## RECORDS SHOWN

=== Begin Enclosure ===

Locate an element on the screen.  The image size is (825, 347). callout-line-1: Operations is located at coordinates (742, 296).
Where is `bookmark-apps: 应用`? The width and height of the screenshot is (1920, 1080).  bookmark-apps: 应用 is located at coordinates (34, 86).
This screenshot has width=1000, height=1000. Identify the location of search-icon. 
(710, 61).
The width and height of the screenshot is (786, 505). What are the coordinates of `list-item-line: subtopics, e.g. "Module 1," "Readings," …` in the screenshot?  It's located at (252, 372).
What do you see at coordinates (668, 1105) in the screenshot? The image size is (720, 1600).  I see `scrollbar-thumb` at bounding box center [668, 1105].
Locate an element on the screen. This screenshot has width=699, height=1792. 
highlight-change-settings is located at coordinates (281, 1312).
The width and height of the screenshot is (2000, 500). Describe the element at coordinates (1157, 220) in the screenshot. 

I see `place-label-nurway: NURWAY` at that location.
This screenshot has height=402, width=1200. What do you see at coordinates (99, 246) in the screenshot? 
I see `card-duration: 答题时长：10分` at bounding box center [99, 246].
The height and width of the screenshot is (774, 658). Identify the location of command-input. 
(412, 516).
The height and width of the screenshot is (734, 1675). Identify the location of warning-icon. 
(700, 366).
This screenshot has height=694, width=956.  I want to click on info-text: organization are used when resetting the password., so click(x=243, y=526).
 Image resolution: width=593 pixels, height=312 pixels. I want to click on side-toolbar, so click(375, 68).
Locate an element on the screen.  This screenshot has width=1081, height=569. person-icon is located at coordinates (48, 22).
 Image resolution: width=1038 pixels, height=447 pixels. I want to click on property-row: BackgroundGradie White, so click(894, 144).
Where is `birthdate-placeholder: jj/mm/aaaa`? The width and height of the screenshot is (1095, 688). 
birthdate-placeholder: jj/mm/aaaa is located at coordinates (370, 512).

=== End Enclosure ===

List every line of the entries above as a numbered list, leaving out blank lines.

1. Locate an element on the screen.  The image size is (825, 347). callout-line-1: Operations is located at coordinates (742, 296).
2. Where is `bookmark-apps: 应用`? The width and height of the screenshot is (1920, 1080).  bookmark-apps: 应用 is located at coordinates (34, 86).
3. This screenshot has width=1000, height=1000. Identify the location of search-icon. 
4. (710, 61).
5. The width and height of the screenshot is (786, 505). What are the coordinates of `list-item-line: subtopics, e.g. "Module 1," "Readings," …` in the screenshot?  It's located at (252, 372).
6. What do you see at coordinates (668, 1105) in the screenshot? The image size is (720, 1600).  I see `scrollbar-thumb` at bounding box center [668, 1105].
7. Locate an element on the screen. This screenshot has width=699, height=1792. 
8. highlight-change-settings is located at coordinates (281, 1312).
9. The width and height of the screenshot is (2000, 500). Describe the element at coordinates (1157, 220) in the screenshot. 
10. I see `place-label-nurway: NURWAY` at that location.
11. This screenshot has height=402, width=1200. What do you see at coordinates (99, 246) in the screenshot? 
12. I see `card-duration: 答题时长：10分` at bounding box center [99, 246].
13. The height and width of the screenshot is (774, 658). Identify the location of command-input. 
14. (412, 516).
15. The height and width of the screenshot is (734, 1675). Identify the location of warning-icon. 
16. (700, 366).
17. This screenshot has height=694, width=956.  I want to click on info-text: organization are used when resetting the password., so click(x=243, y=526).
18.  Image resolution: width=593 pixels, height=312 pixels. I want to click on side-toolbar, so click(375, 68).
19. Locate an element on the screen.  This screenshot has width=1081, height=569. person-icon is located at coordinates (48, 22).
20.  Image resolution: width=1038 pixels, height=447 pixels. I want to click on property-row: BackgroundGradie White, so click(894, 144).
21. Where is `birthdate-placeholder: jj/mm/aaaa`? The width and height of the screenshot is (1095, 688). 
22. birthdate-placeholder: jj/mm/aaaa is located at coordinates (370, 512).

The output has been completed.